Below is a listing with pictures. Repeat exactly the lines starting at the one holding "Task: Turn on auto-renew for the subscription" and going on through the one holding "Given: Click the Exit ViewMill power icon", and leave every picture out.

--

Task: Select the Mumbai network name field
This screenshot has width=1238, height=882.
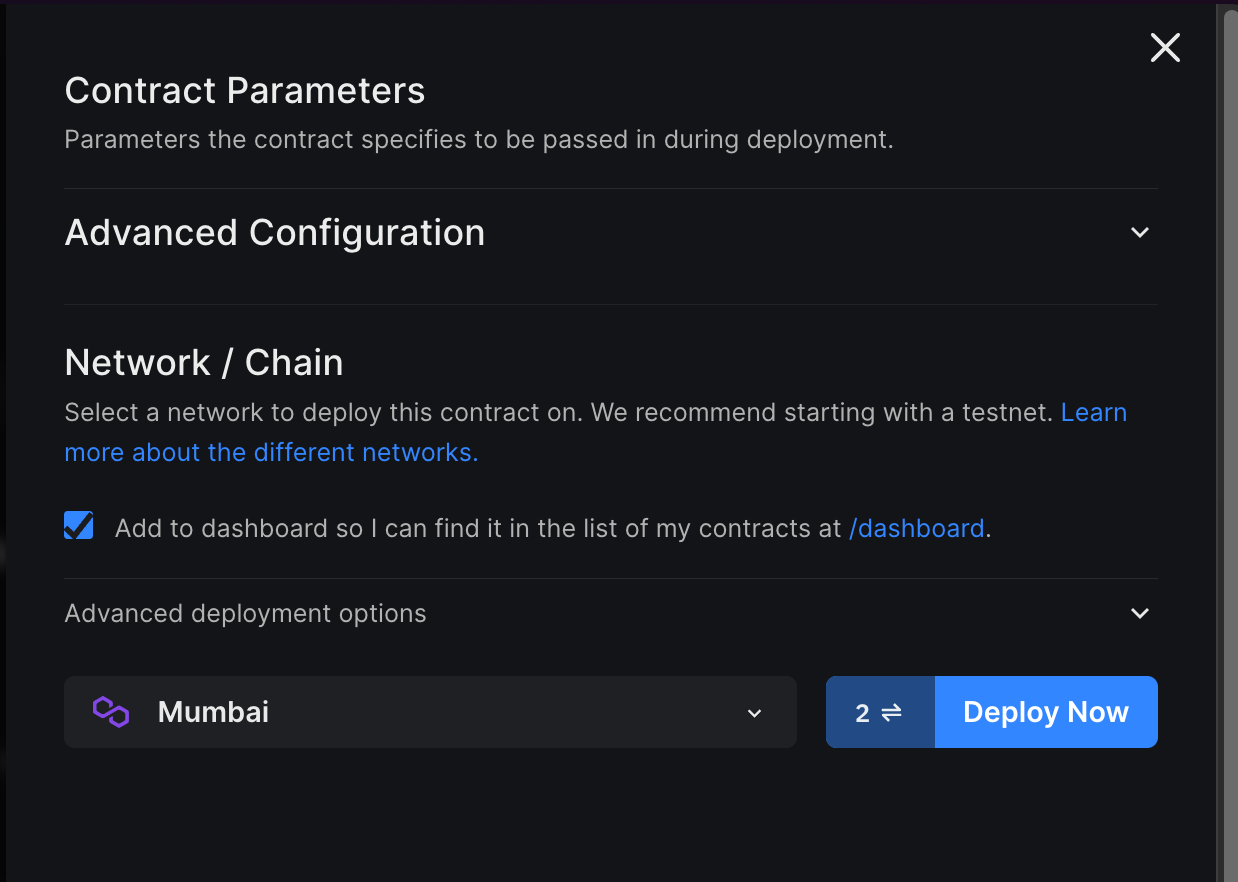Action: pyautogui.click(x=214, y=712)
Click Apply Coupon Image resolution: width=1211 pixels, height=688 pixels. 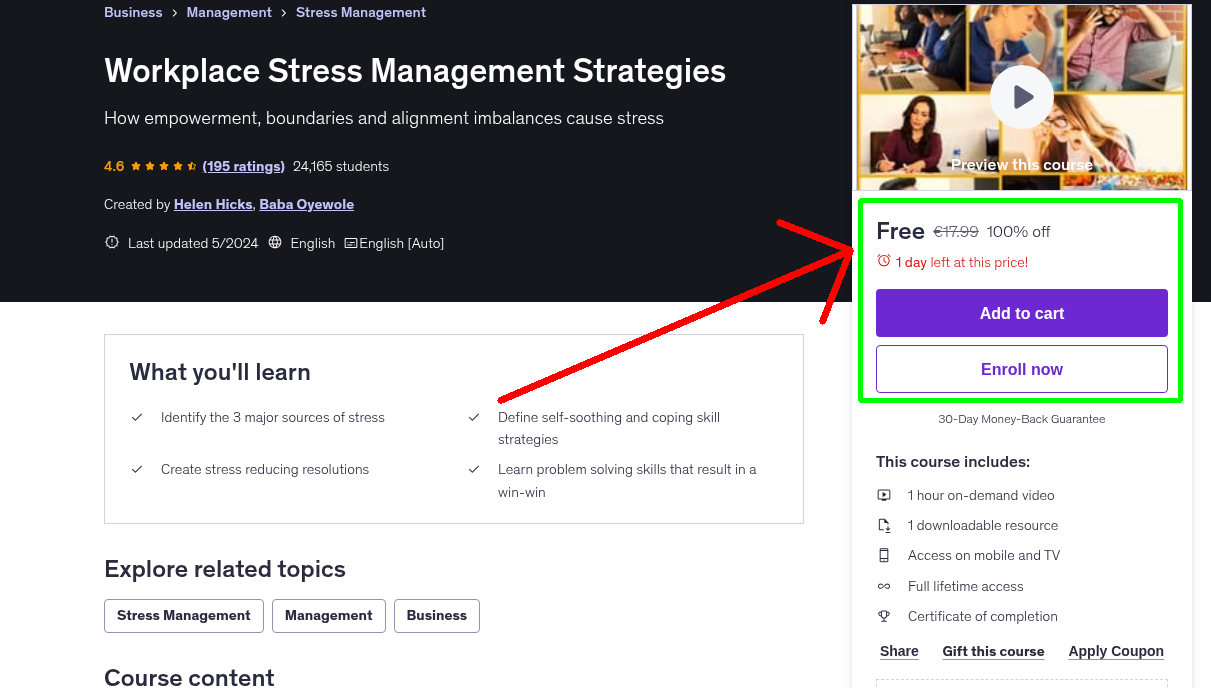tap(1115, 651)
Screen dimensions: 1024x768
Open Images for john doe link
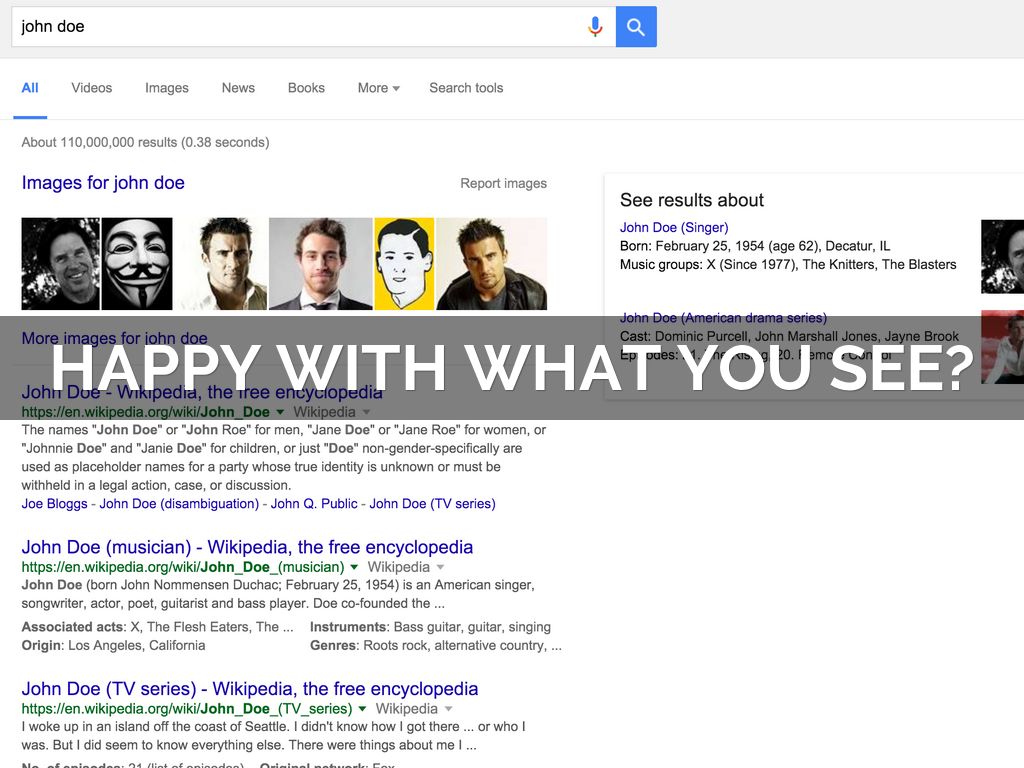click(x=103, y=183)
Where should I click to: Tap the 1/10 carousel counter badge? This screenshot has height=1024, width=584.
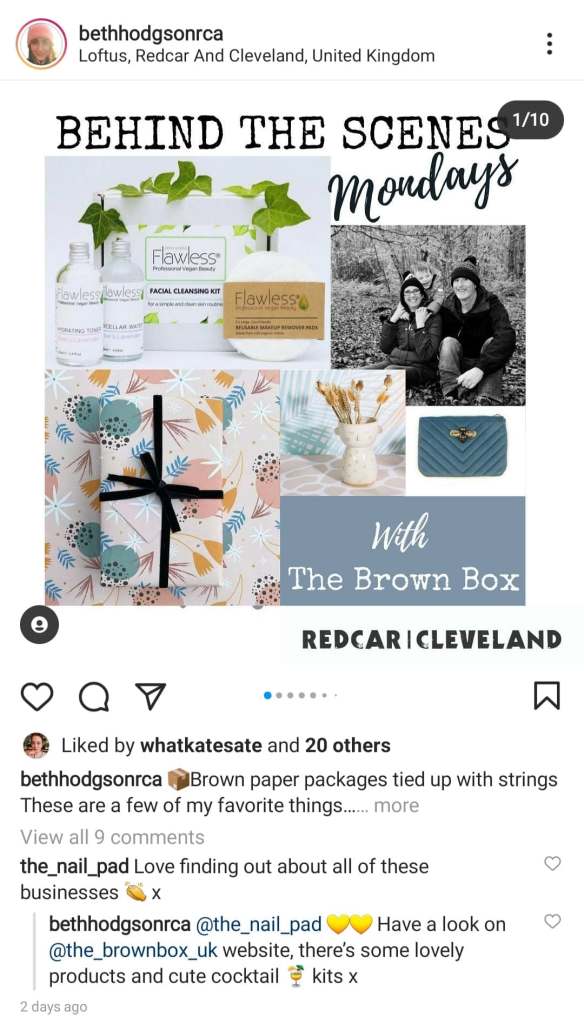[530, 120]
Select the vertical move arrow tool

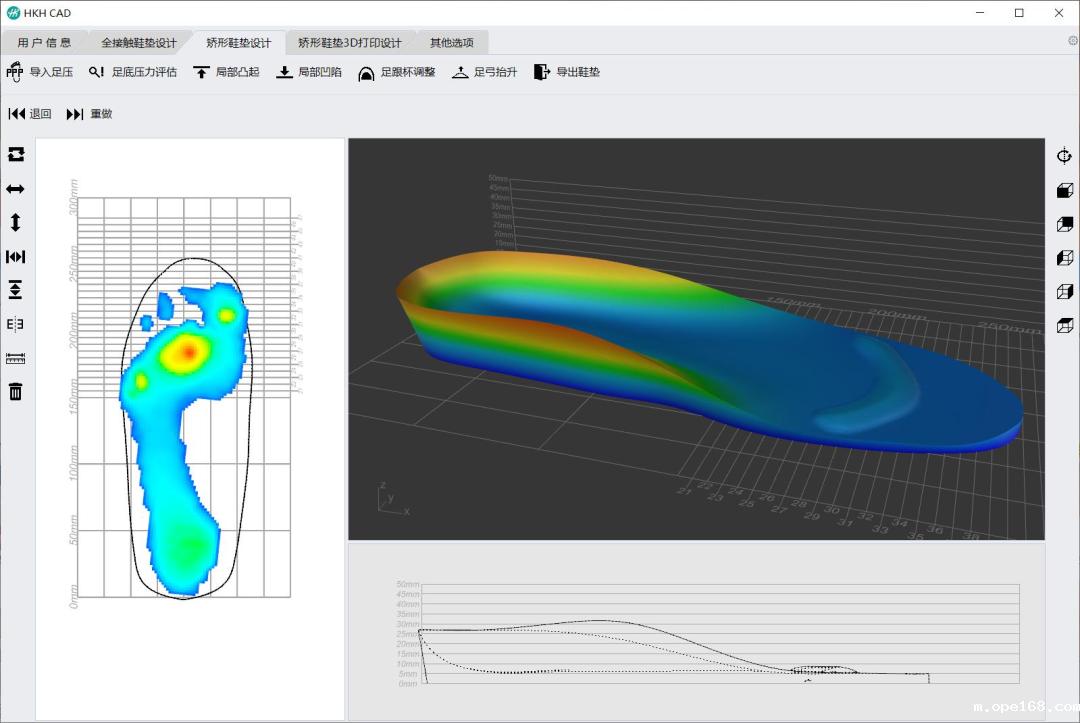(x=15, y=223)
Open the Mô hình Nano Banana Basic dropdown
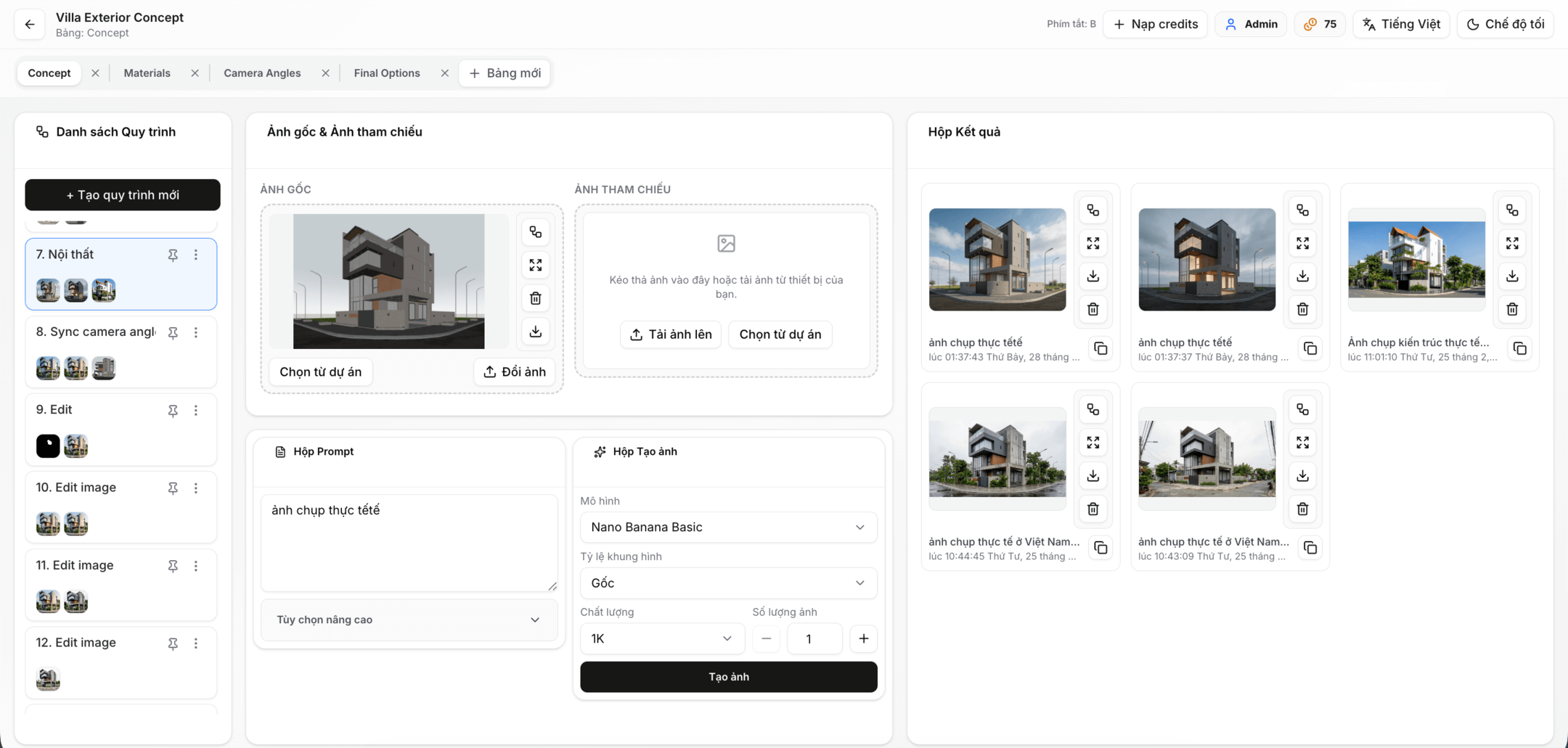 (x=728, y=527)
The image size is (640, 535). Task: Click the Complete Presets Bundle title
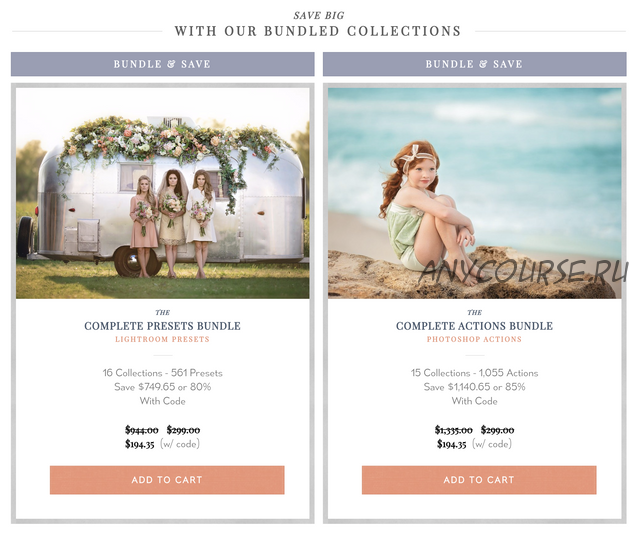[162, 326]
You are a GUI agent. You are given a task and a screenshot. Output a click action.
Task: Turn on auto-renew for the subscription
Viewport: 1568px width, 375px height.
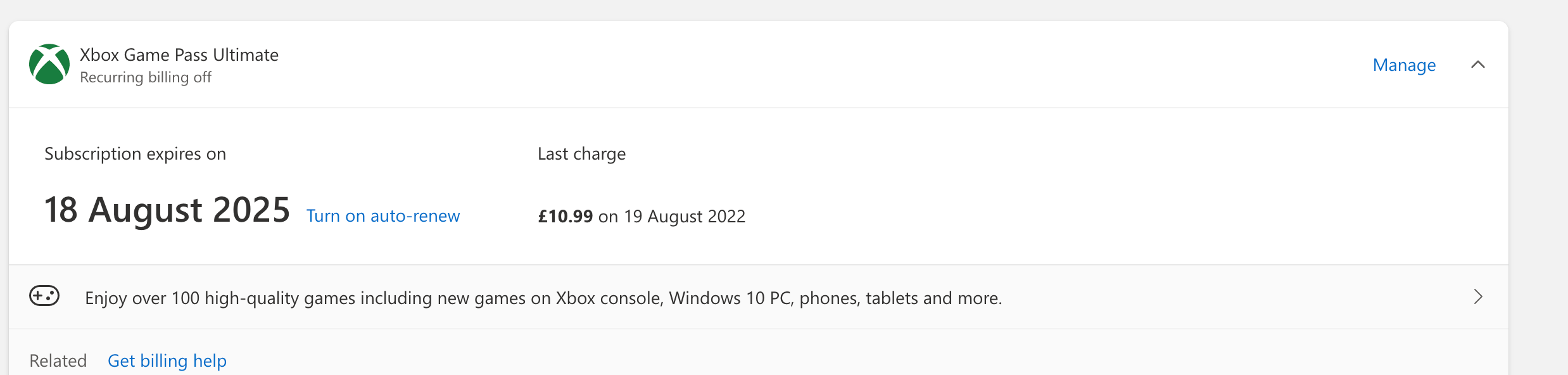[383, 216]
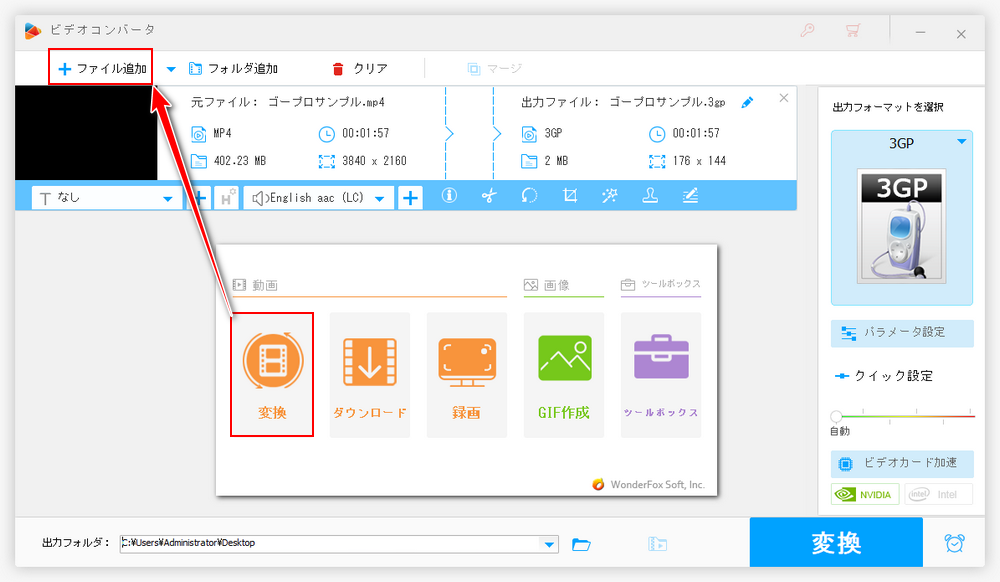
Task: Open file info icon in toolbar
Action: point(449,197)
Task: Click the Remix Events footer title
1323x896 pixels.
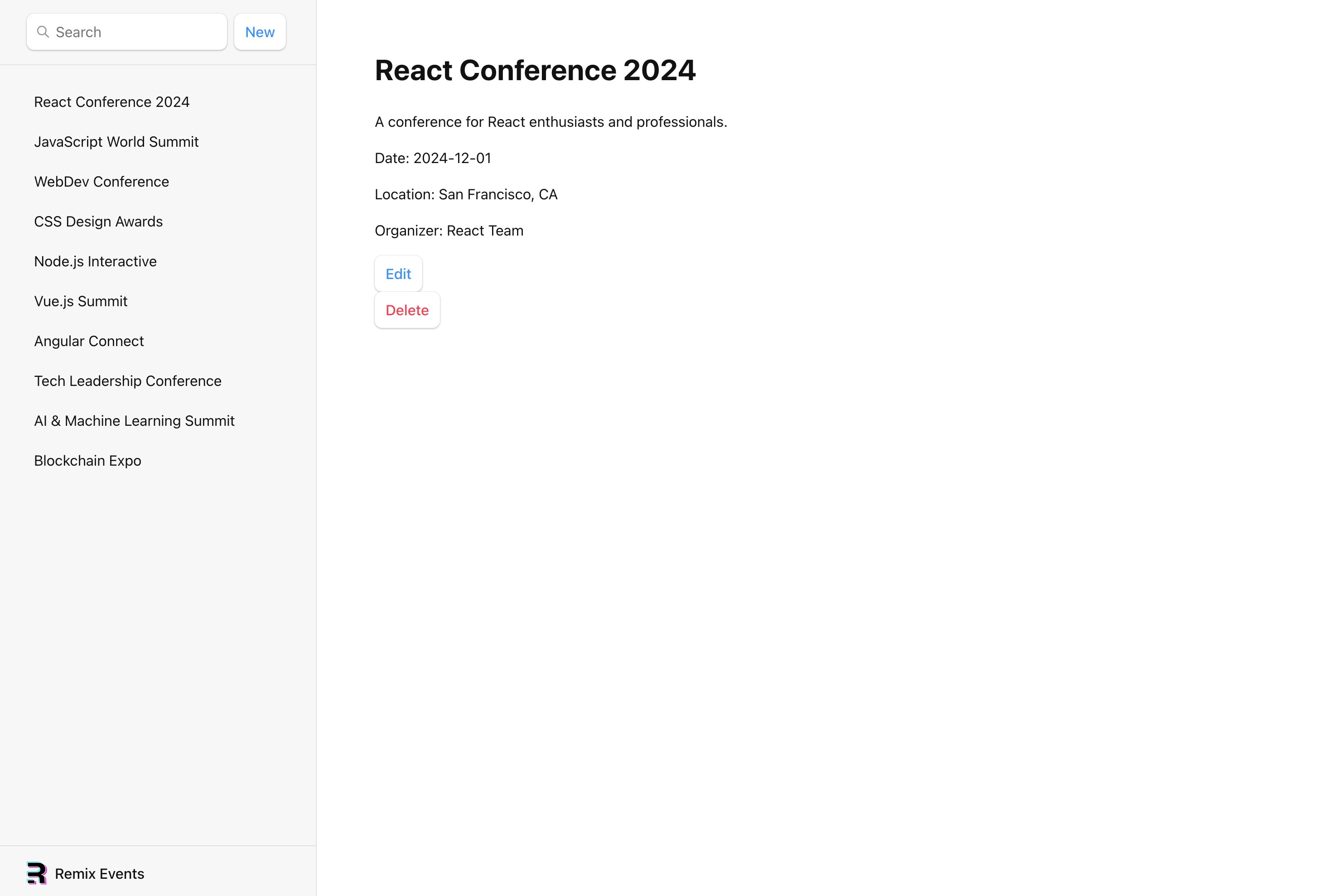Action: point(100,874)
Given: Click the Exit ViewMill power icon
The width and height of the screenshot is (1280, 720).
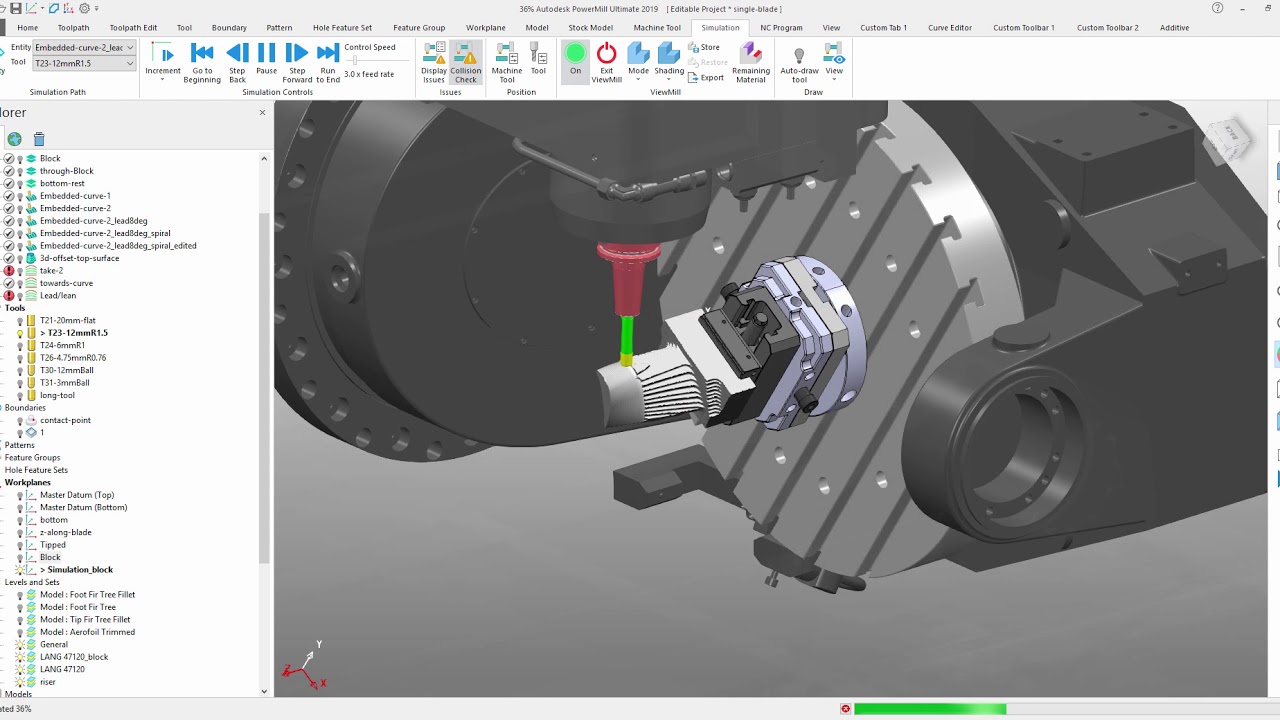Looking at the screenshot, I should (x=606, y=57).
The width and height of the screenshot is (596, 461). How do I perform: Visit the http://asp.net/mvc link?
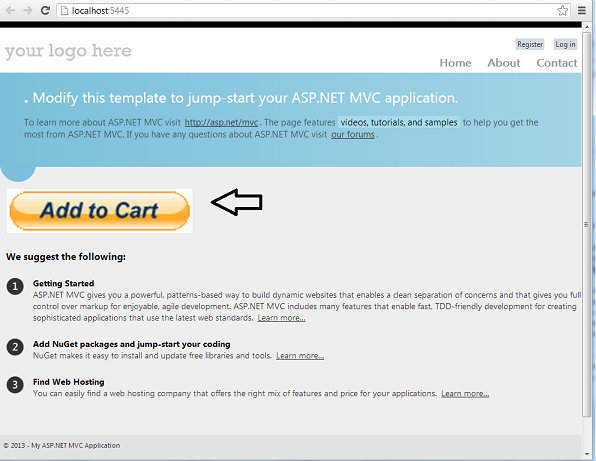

--

Solution
Task: Turn on auto-renew for the subscription
Viewport: 1568px width, 375px height.
[383, 216]
Task: Open file info icon in toolbar
Action: point(449,197)
Task: Click the Remix Events footer title
1323x896 pixels.
Action: point(100,874)
Given: Click the Exit ViewMill power icon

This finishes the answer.